Tanzania’s cement production costs are projected to decline in the near
future on the back of the falling energy costs and improved supply, hence
pushing the country’s competitiveness edge in the region.
A study entitled: ‘Equity Research Cement Sector Local Listed
Companies’ indicates that due to the expected entry of three new serious
players prices are also projected to decline.
The researchers, a brokerage firm known as Tanzania Securities, says:“We
see an improvement in energy supply, introduction of new sources of energy and
stabilization of energy prices in the country as a special opportunity for
cement producers”.
In the last two years, the report says, the industry had passed at a
rough production terrain following power rationing, higher energy prices and
erratic power supply for most part of their production circles.
However, every cloud has a silver lining, as recently, cement producers
have linked their plants with available alternative sources of energy, coal and
gas.
“Energy supply has also improved in the past few months,” the lead
researcher of the report who also is the Chief Executive Officer of Tanzania
Securities, Mr Moremi Marwa says.
Due to the cement industry bright future, the report recommends a
medium term ‘buy’ status on shares of both cement companies listed on the Dar
es Salaam Stock Exchange (DSE) -- Tanga Cement Company (Simba) and Tanzania
Portland Cement Company (Twiga).
The good thing is that competition will also increase in the next 12
months or so following the entry of three new cement firms in the market which
are Kenya’s Arthi River Mining (ARM) which is currently building what is
expected to be the largest cement producer in the country when completed during
the second half of next year.
Others are ARM plants, based in Tanga and Dar es Salaam will produce up
to 1.5 million tonnes per annum (mtpa). Dangote Cement from Nigeria is in the
construction process of an equal magnitude with ARM at 1.5mtpa plant in
southern Tanzania -- to be completed in 2015 and Lake Cement is also
constructing a plant expected to be completed in 2013 to produce 0.5mtpa.
“We project a drop in prices due to the expected entry of new players,”

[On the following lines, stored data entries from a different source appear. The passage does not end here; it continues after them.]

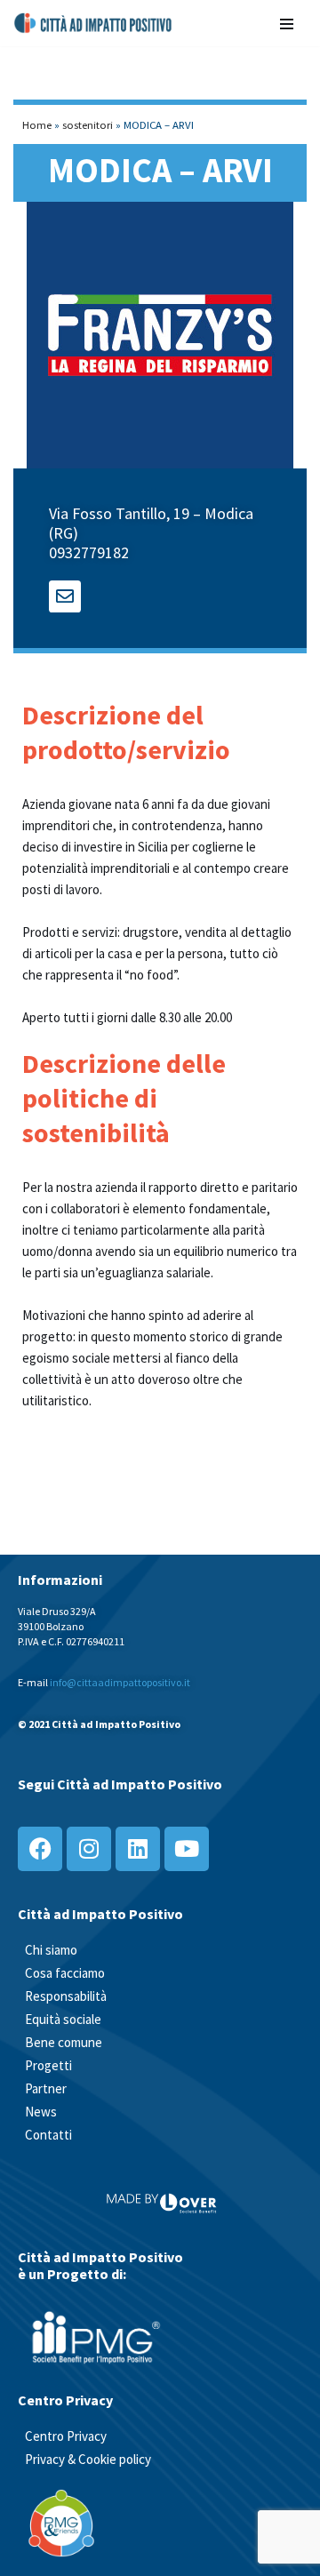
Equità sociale (63, 2019)
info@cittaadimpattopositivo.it (120, 1682)
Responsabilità (66, 1996)
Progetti (48, 2065)
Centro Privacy (66, 2436)
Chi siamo (51, 1949)
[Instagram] (89, 1849)
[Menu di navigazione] (287, 23)
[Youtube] (186, 1849)
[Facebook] (40, 1849)
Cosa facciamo (65, 1972)
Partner (46, 2088)
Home (37, 124)
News (41, 2111)
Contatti (48, 2134)
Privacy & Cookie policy (88, 2459)
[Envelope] (65, 596)
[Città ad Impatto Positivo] (93, 23)
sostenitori (87, 124)
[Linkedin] (138, 1849)
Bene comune (63, 2042)
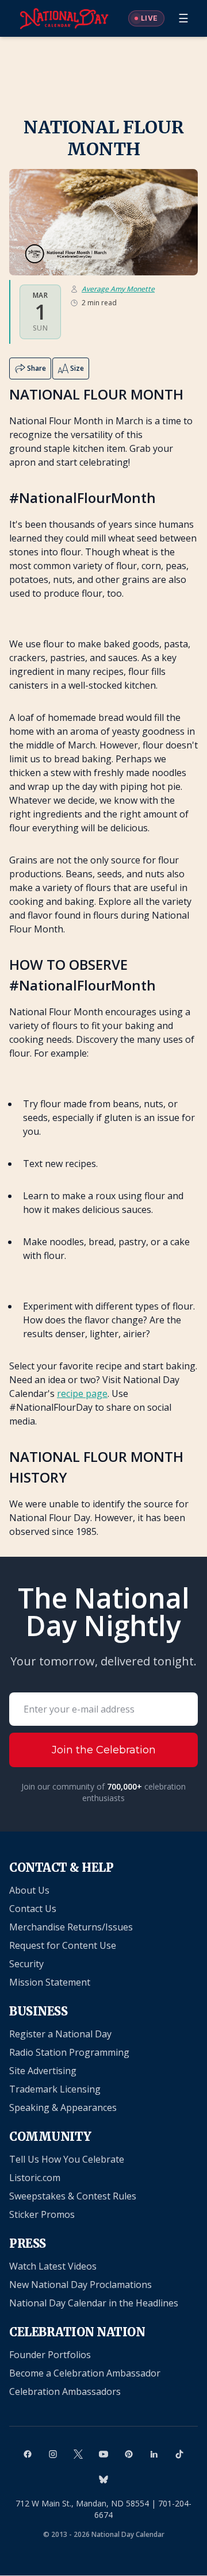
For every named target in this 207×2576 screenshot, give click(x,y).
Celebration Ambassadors (65, 2391)
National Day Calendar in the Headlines (93, 2303)
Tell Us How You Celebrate (66, 2159)
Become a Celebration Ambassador (84, 2373)
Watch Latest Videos (53, 2266)
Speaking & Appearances (63, 2107)
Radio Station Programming (69, 2052)
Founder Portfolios (50, 2354)
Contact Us (32, 1908)
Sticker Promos (42, 2214)
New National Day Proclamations (80, 2284)
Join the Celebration (104, 1750)
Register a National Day (60, 2034)
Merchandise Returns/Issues (71, 1927)
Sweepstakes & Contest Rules (72, 2196)
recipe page (82, 1393)
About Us (29, 1890)
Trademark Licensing (55, 2089)
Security (26, 1963)
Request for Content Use (62, 1945)
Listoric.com (34, 2177)
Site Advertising (42, 2070)
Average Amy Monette (118, 289)
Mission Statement (49, 1982)
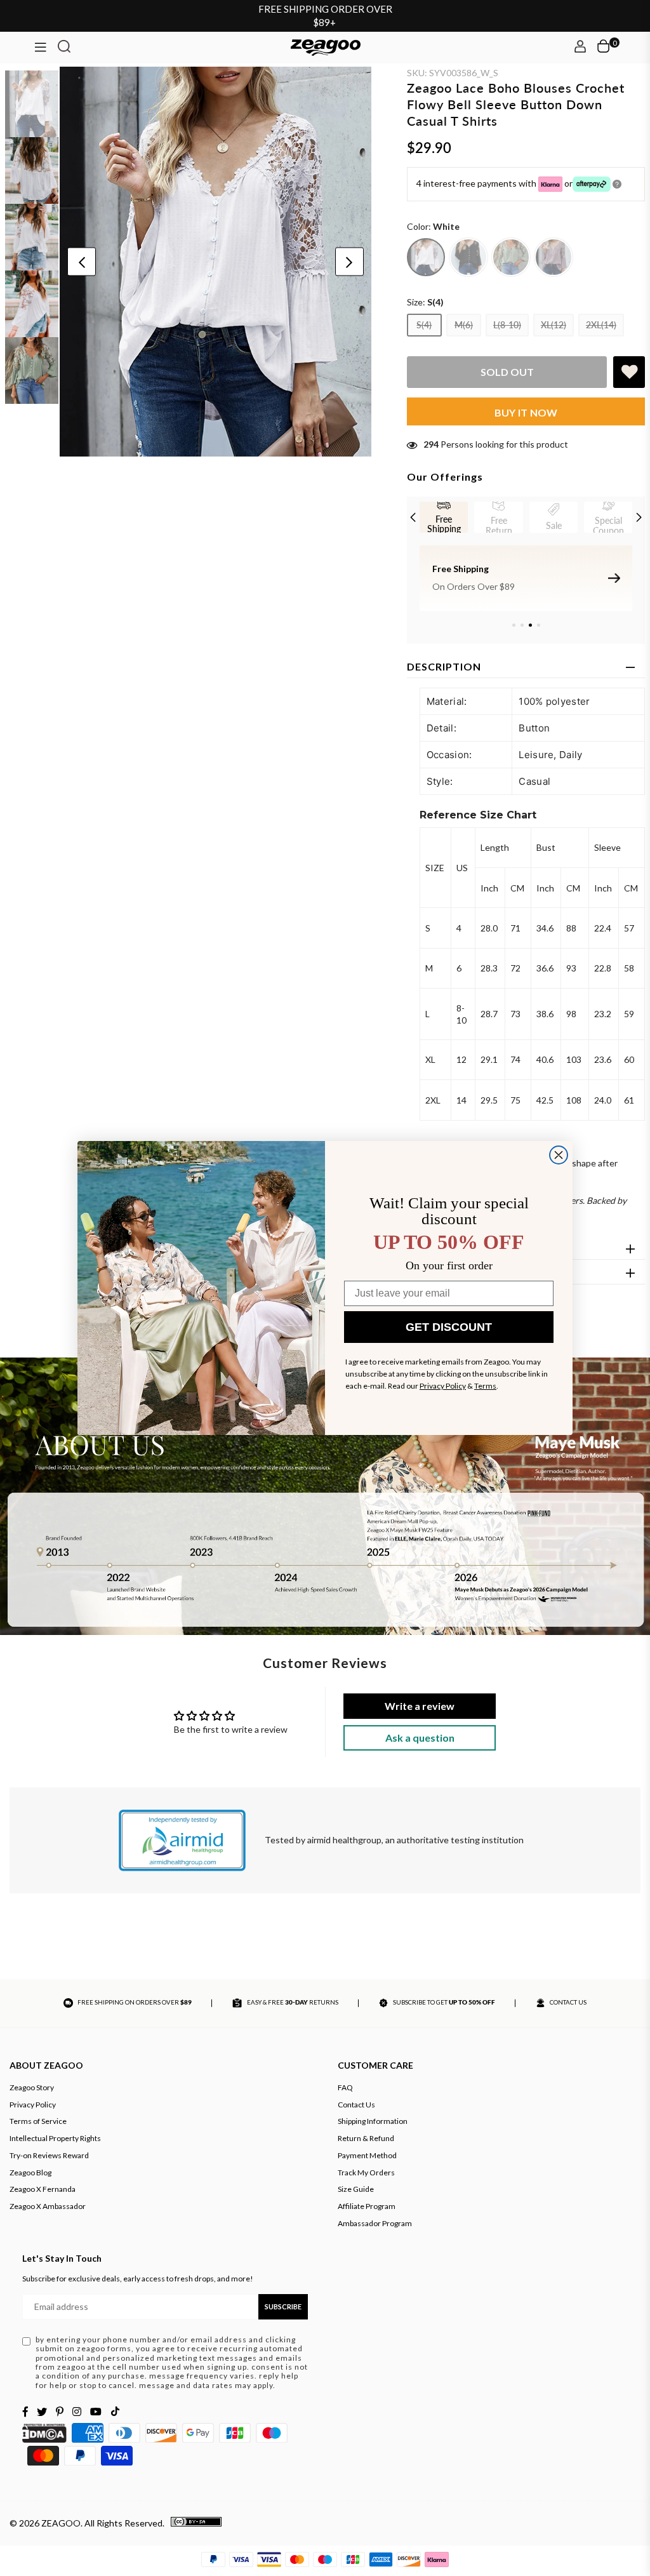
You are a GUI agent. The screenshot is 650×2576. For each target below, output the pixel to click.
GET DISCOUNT (449, 1327)
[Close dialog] (558, 1155)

the study indicates. The study released last week shows that favourable retail
prices will give the country a comparative advantage over its competitors
throughout Africa.
“We consider Tanzania’s prevailing price of 120 US dollars per tonne to
be competitively very low versus West Africa’s 200 US dollars per tonne,” the
research analysts say:
“Our projections show that prices will continue to fall to between
90-105 US dollars per tonne in the medium term and translate into higher export
levels to available markets (of Rwanda, Burundi, DRC or Zambia (with a 200 US
dollars per tonne price)”.
Apart from the country to become a net exporter of cement in the next
two years, its production capacity standing at 3.25 million tonnes per annum
expects to double in the next
three years to 6.75 million tonnes.
On local projection, the study shows that consumption is also projected
to increase from the current 2.25 million tonnes annually to 3.75 million
tonnes in 2015. “Consumption per capita in Tanzania is expected to remain over
70kg this year higher than 60kg for the East African Community (EAC),” the
report says.
The residential and commercial housing, according to the report, will
continue to dominate local cement demand, at around 85 per cent in the medium
term. Analysts, however, continue to remain cautious of the fact that
Sub-Saharan Africa (SSA) economies are unpredictable and subject to swings.

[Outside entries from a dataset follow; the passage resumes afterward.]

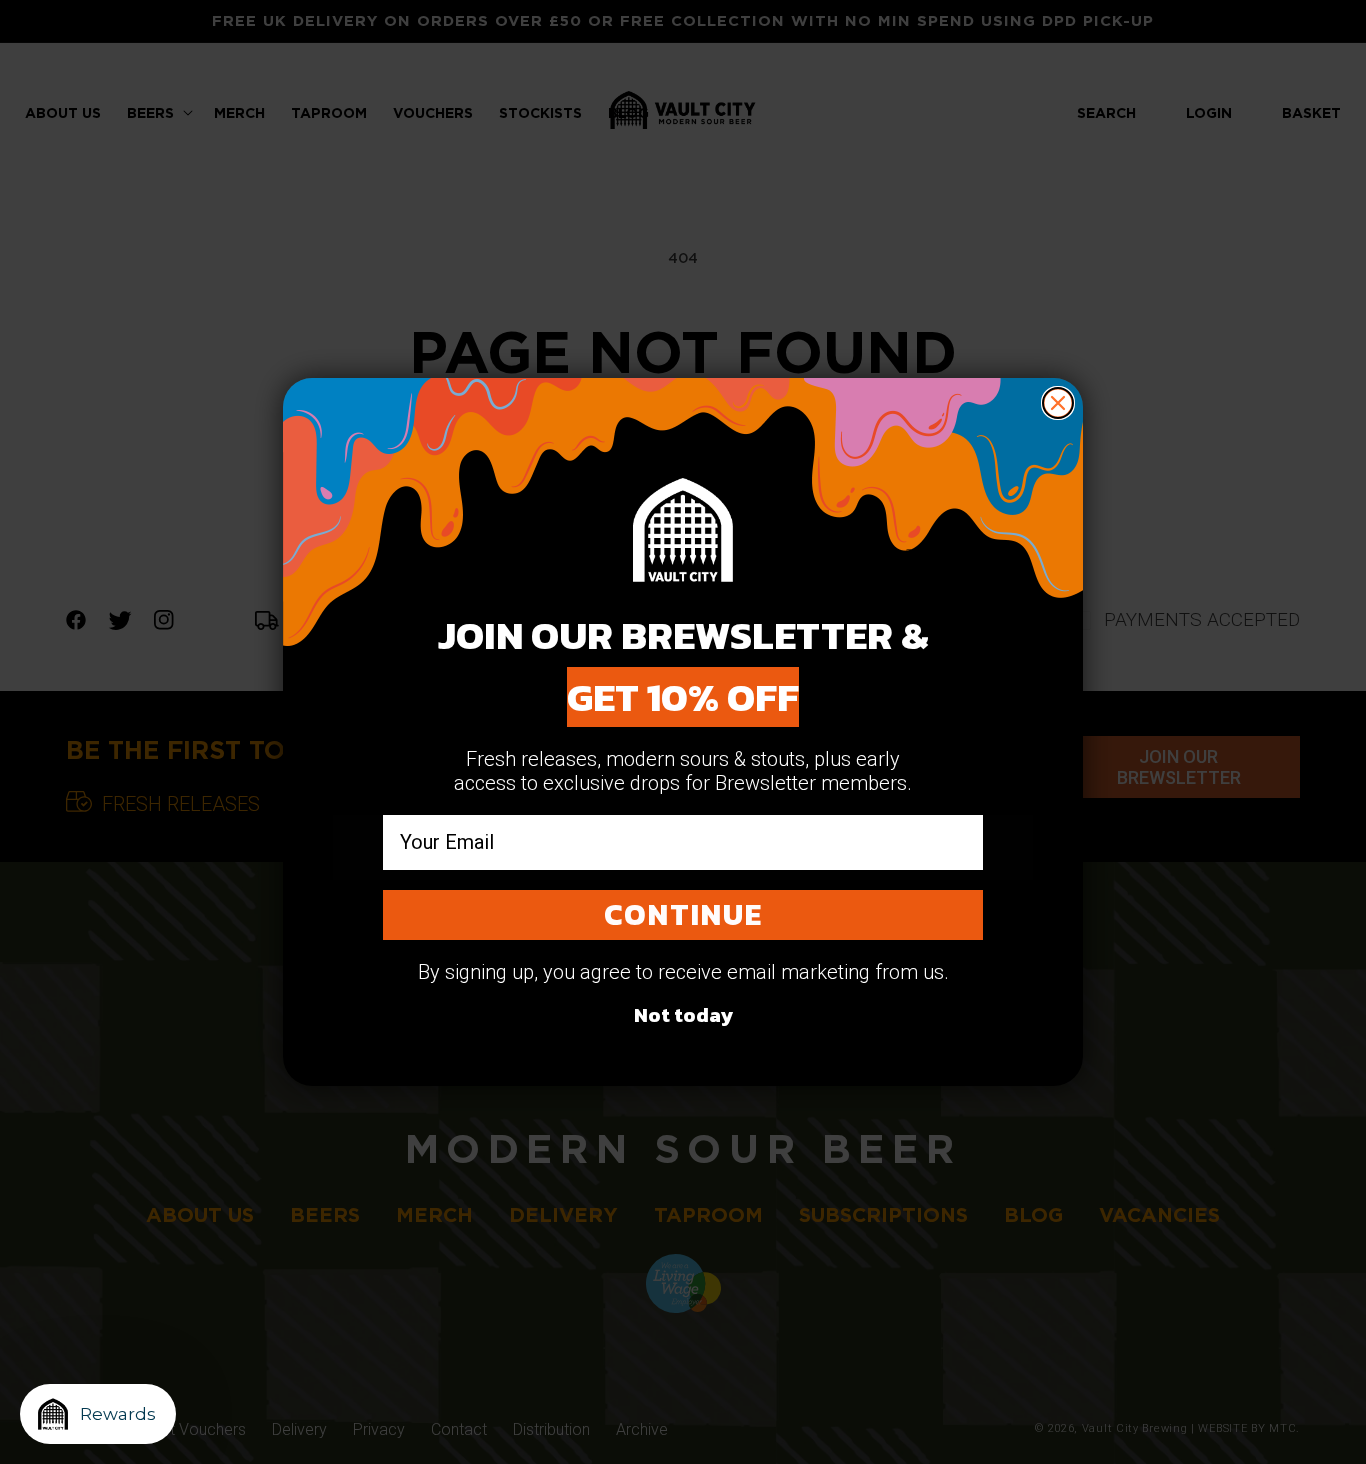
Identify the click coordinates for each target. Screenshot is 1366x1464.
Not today (683, 1015)
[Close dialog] (1058, 403)
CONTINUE (683, 914)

“Factoring this fact, we hold our projections to be true ‘Ceteris
Paribas’ (everything remaining equal),” The analysts, Moremi Marwa and Magabe
Maasa, say in the report. They added:
“Abundant source of high quality limestone deposits in Tanzania will
continue to provide unrivalled and competitive advantages for local cement
producers over their competitors in the region”.

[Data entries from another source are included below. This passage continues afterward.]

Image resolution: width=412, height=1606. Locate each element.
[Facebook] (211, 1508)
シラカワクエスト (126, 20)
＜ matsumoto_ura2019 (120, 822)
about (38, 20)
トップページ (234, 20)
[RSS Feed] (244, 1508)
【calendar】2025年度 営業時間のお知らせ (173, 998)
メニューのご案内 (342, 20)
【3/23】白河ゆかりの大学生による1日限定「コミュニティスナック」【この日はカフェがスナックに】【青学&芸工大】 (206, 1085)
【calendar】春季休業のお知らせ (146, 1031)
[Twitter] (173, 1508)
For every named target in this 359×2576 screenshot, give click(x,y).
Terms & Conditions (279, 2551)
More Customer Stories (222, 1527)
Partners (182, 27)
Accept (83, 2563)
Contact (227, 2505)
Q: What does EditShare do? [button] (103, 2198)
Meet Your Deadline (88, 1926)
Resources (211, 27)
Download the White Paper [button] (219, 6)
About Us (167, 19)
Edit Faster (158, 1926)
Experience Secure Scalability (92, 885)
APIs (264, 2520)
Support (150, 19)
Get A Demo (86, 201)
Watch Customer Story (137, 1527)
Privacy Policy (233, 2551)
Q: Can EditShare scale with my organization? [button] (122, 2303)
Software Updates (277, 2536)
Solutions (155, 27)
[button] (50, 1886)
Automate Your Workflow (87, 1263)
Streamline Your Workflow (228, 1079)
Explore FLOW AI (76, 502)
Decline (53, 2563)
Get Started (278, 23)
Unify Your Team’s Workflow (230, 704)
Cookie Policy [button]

The new three entrants will also change the market share pattern in the
country, which at the moment is controlled by Twiga with 43 per cent and
followed by Simba 36 per cent and Mbeya Cement (Tembo) 12 per cent, the
remaining is held by imported cement.
Following positive prospects, the study recommended a medium buy for
both listed cement firm. For Twiga it recommends a buy at 2,500/- a share with
up and down side of 10 per cent while for Simba 2,400/- a stock with up or down
side of 5 per cent. At the closing of DSE last week price of Twiga shares were
selling at 2,080/- each, while of Simba 2,380/- a share.
They are also trading on respective trailing price/earnings ratios (P/
Es) of 8.60 per cent and 6.91 per cent. The two companies have a trailing
combined market cap of 587bn/-, equal to 23 per cent of 2.54tr/- domestic
market capitalization of the bourse -- a relatively very impressive figure on
its own.
“We acknowledge the fact that, the cement industry in the country will
face challenges (falling prices, stiff external competition, and so forth) in
the short term. “Our mid and long term projections on the other hand, point to
the industry with lower energy prices, efficiency gains, improved scales,
improving demand and improving infrastructure network,” the researchers say.